Effects of ethanol on the rat glutamate excitatory amino acid transporter type 3 expressed in Xenopus oocytes: role of protein kinase C and phosphatidylinositol 3-kinase.

Abstract

Glutamate is a major excitatory neurotransmitter in the central nervous system. Glutamate transporters play a critical role in maintaining extracellular glutamate concentrations. We investigated the effects of ethanol on a neuronal glutamate transporter, excitatory amino acid transporter type 3 (EAAT3), and the role of protein kinase C (PKC) and phosphatidylinositol 3-kinase (PI3 K) in mediating these effects. EAAT3 was expressed in Xenopus oocytes by injection of EAAT3 messenger RNA. By using a two-electrode voltage clamp, membrane currents were recorded after the application of l-glutamate. Responses were quantified by integration of the current trace and reported as microcoulombs. Data are mean +/- SEM. Ethanol enhanced EAAT3 activity in a concentration-dependent manner. At 25, 50, 100, and 200 mM of ethanol, the responses were significantly increased compared with control values. Kinetic study demonstrated that ethanol (50 mM) significantly increased Vmax (3.48 +/- 0.2 microC for control versus 4.16 +/- 0.24 microC for ethanol; n = 19; p < 0.05) without a significant change in the Km (65.6 +/- 11.1 microM for control versus 55.8 +/- 9.6 microM for ethanol; n = 19; p > 0.05) of EAAT3 for glutamate.
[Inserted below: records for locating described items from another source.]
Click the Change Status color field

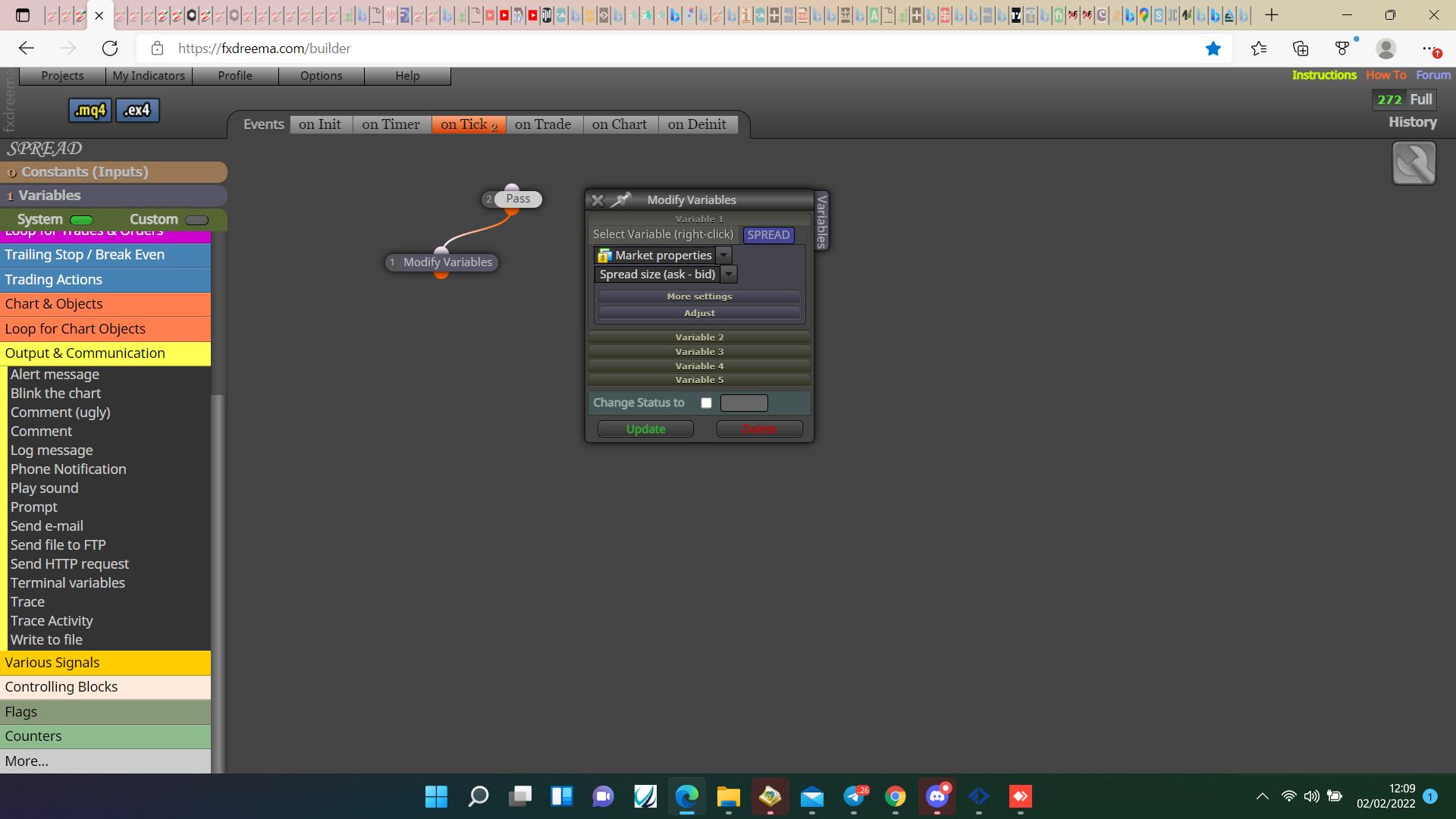click(744, 403)
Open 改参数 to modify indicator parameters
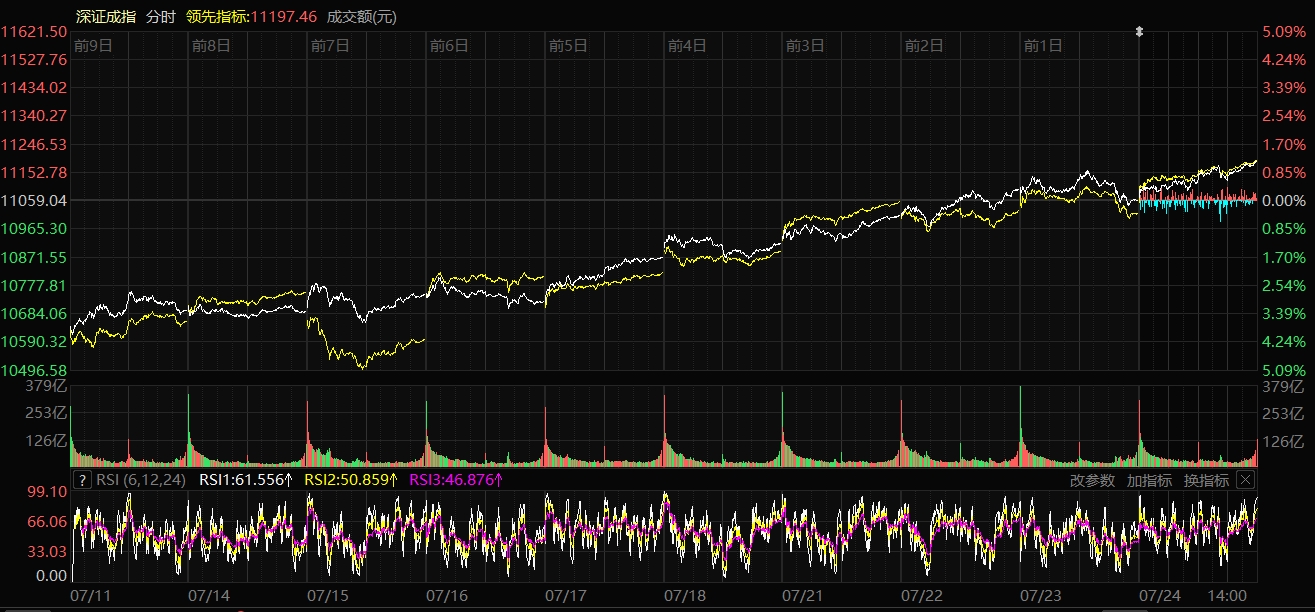Viewport: 1315px width, 612px height. pos(1091,480)
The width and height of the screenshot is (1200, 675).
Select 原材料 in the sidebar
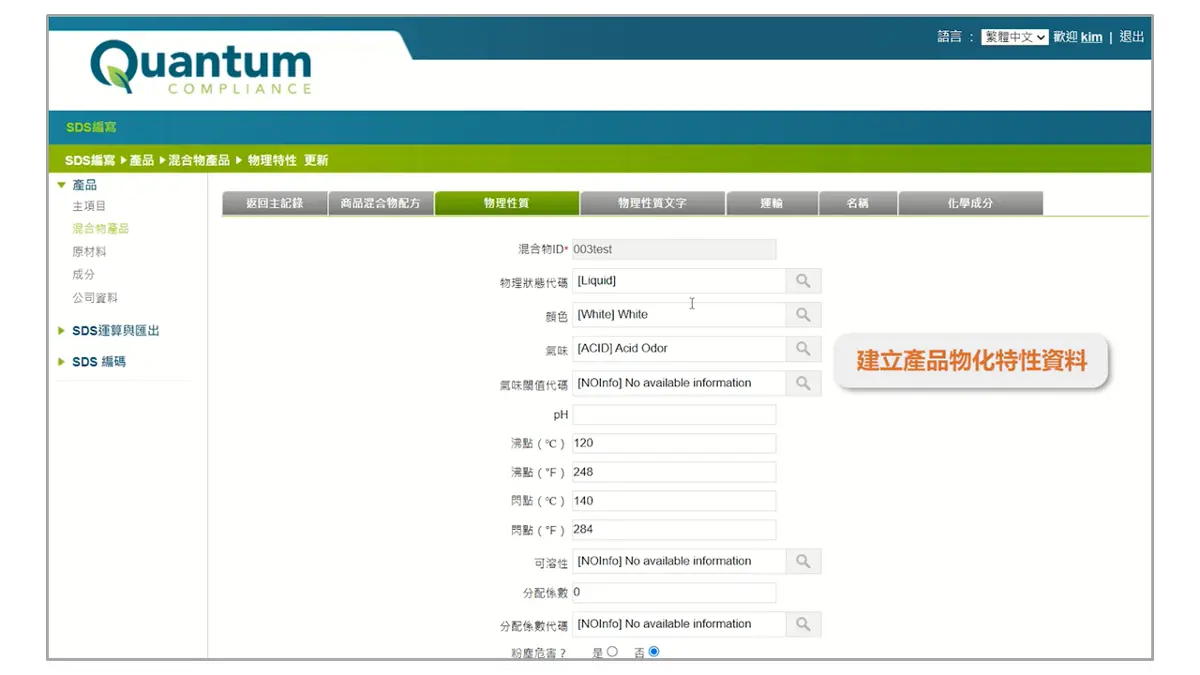[x=89, y=252]
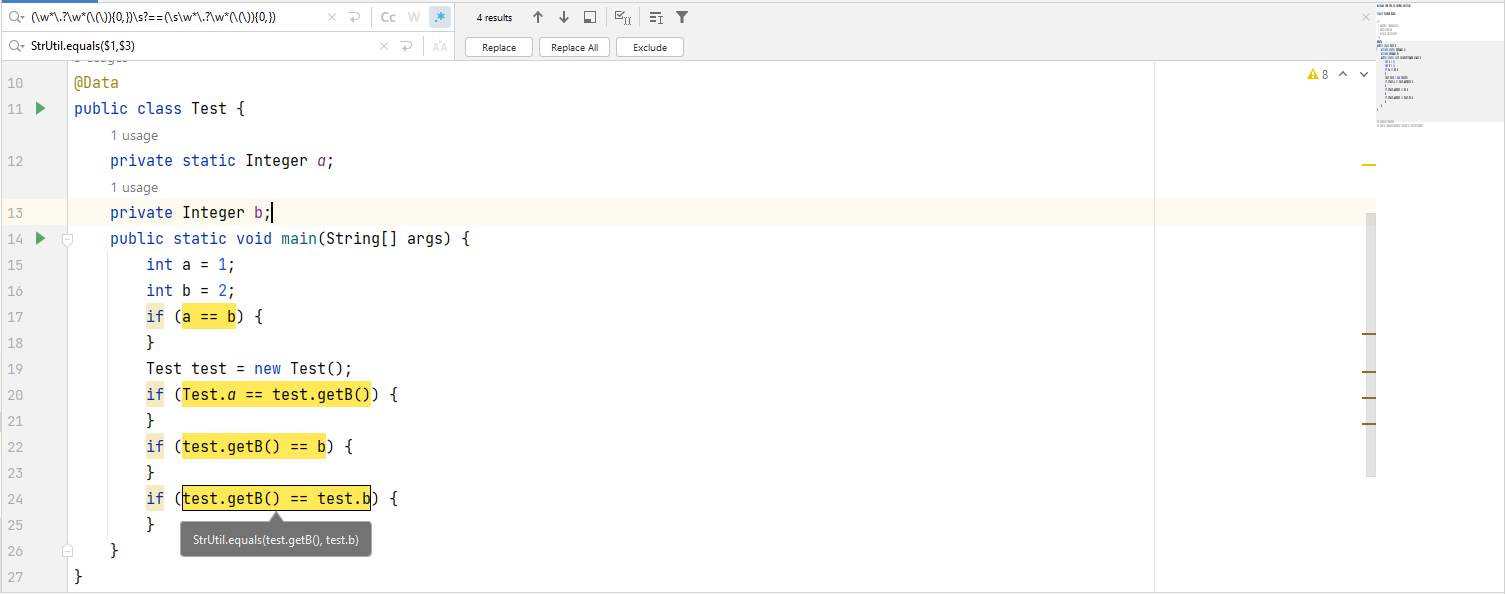Jump to the previous search occurrence
Image resolution: width=1505 pixels, height=594 pixels.
coord(538,17)
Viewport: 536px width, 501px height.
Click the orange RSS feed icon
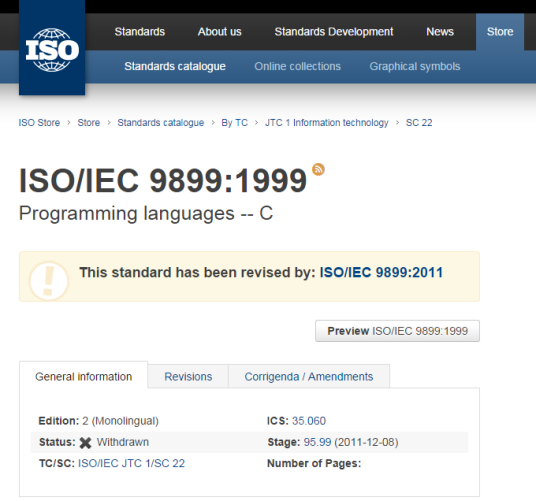(318, 169)
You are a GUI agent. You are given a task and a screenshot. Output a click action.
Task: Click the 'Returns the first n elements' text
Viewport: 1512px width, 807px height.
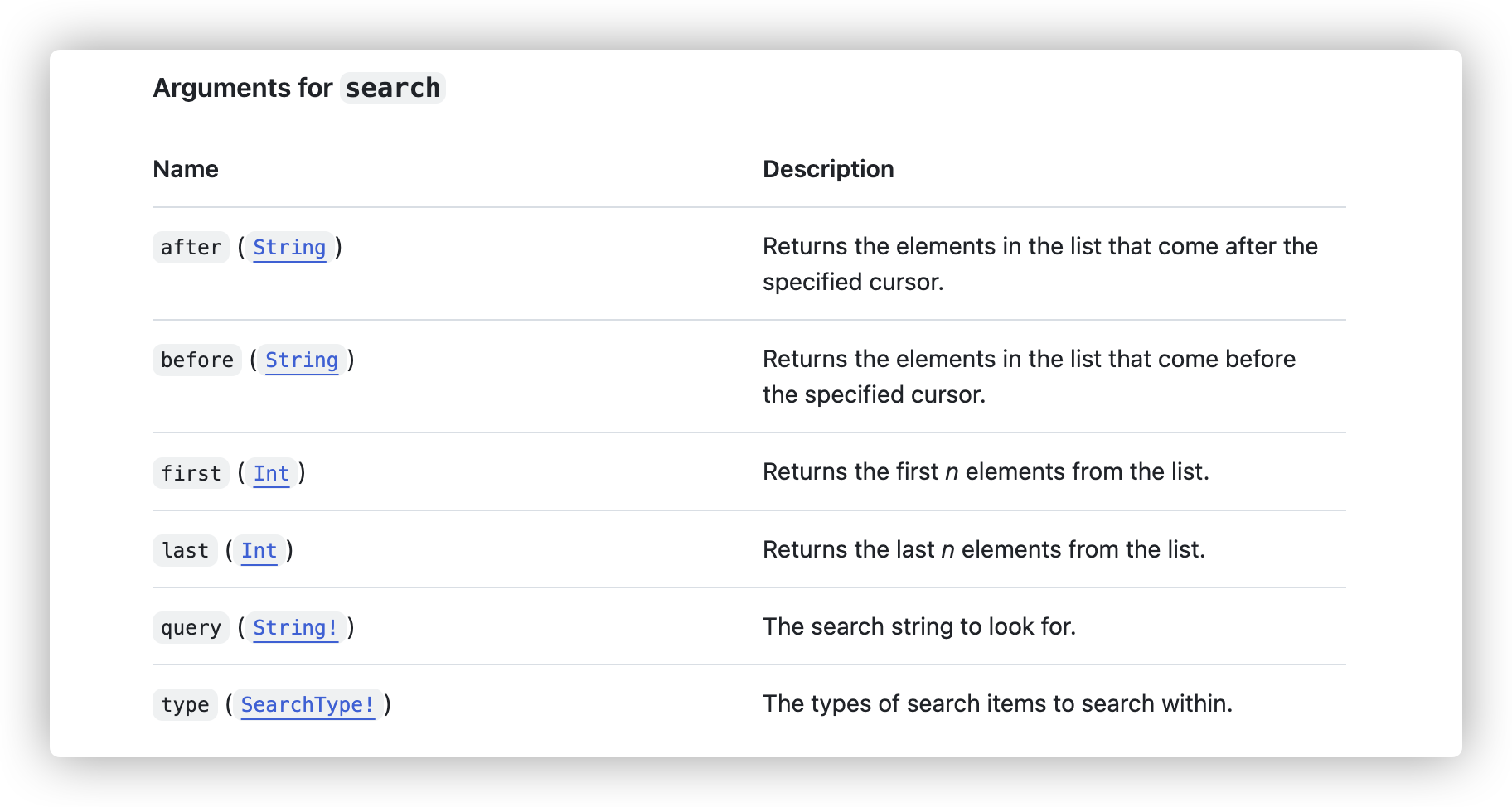tap(985, 471)
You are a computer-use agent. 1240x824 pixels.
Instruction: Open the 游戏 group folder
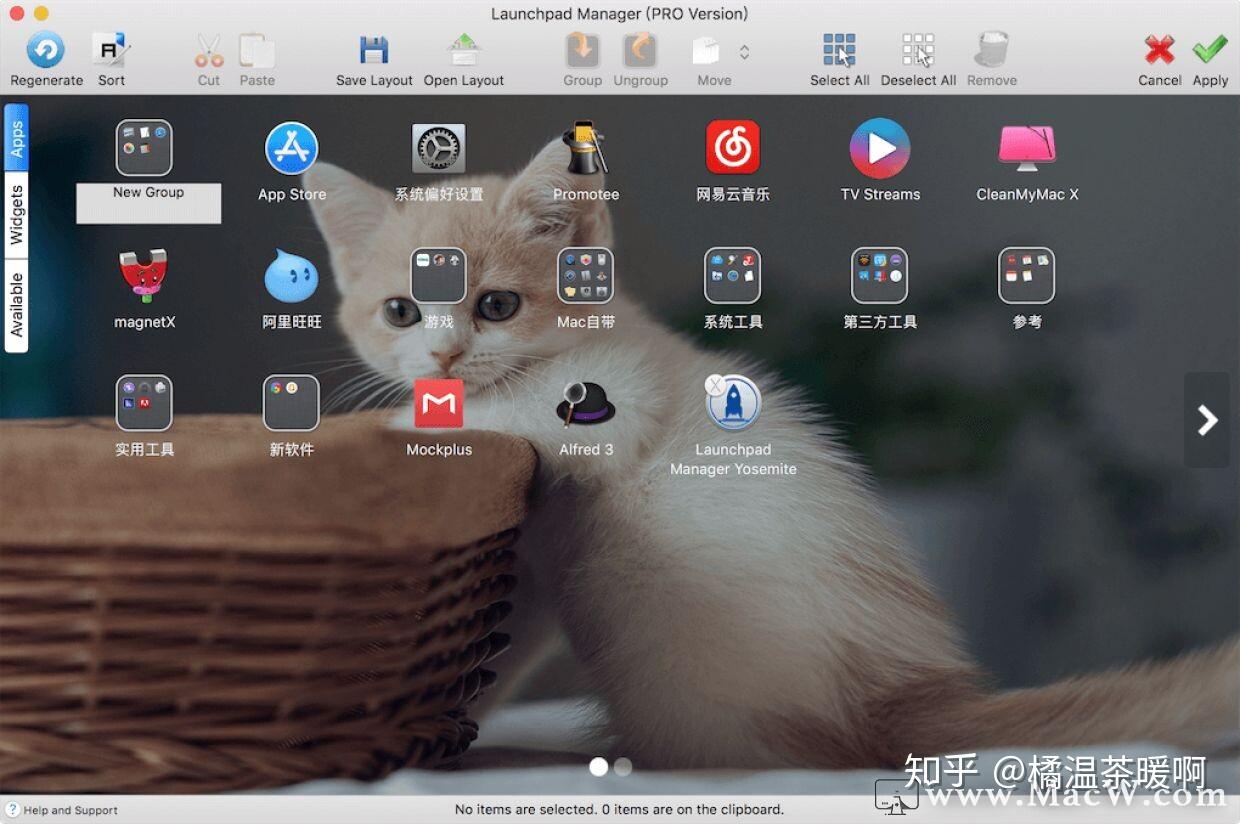click(438, 275)
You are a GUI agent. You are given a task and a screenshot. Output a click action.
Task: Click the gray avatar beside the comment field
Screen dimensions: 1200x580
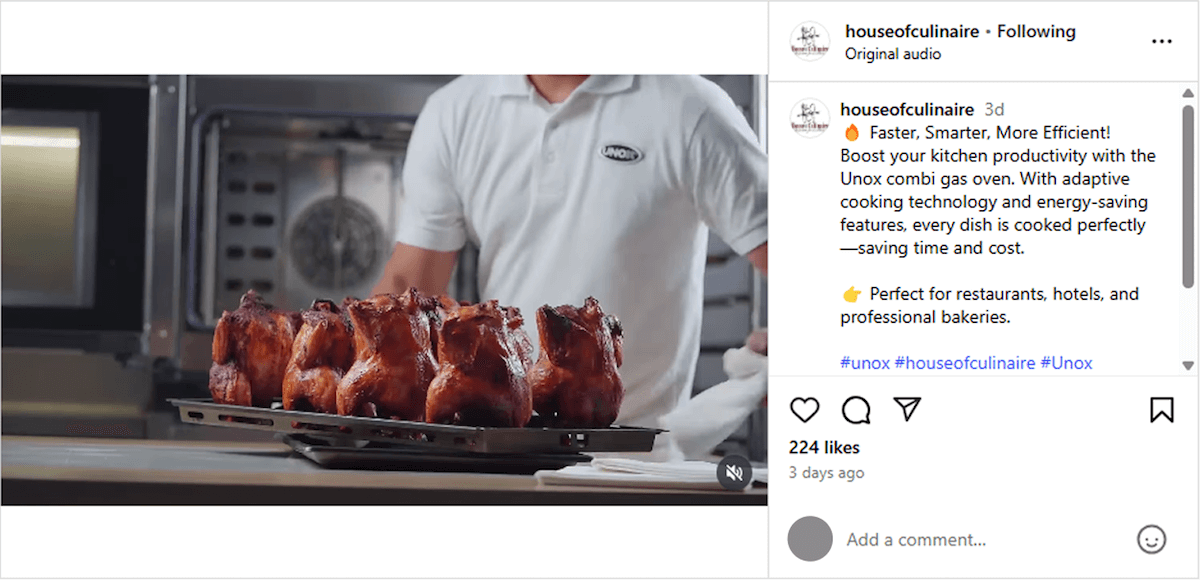[810, 539]
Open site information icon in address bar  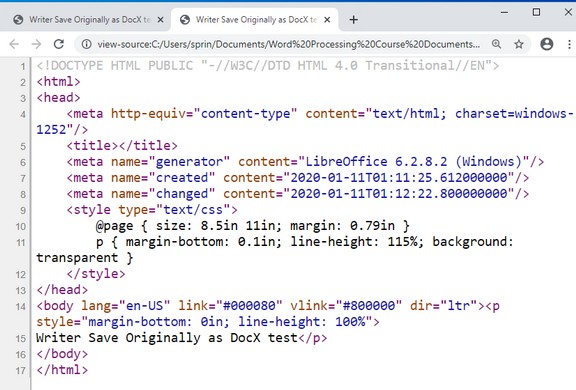(86, 44)

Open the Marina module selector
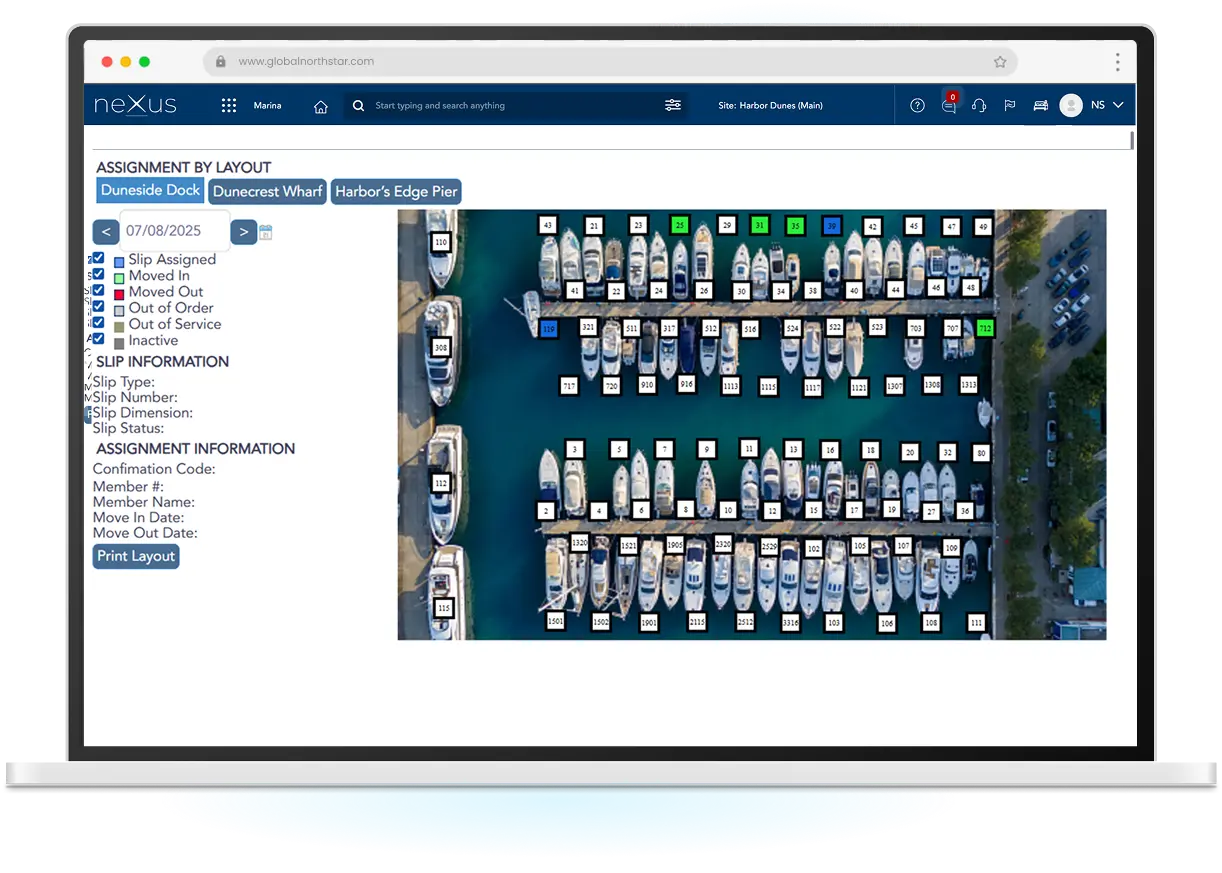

Preincubation of the oocytes with phorbol-12-myristate-13-acetate (PMA) significantly increased EAAT3 activity (0.98 +/- 0.08 muC for control versus 1.28 +/- 0.09 microC for ethanol; n = 19; p < 0.05). However, there was no statistical difference among the responses of EAAT3 to PMA, ethanol, or PMA plus ethanol. Although the PKC inhibitors chelerythrine and staurosporine did not decrease the basal EAAT3 activity, they abolished the enhancement of EAAT3 activity by ethanol. Pretreatment with wortmannin, a PI3 K inhibitor, also abolished the ethanol-enhanced EAAT3 activity. These results suggest that acute ethanol exposure increases EAAT3 activity at clinically relevant concentrations and that PKC and PI3 K may be involved in mediating these ethanol effects.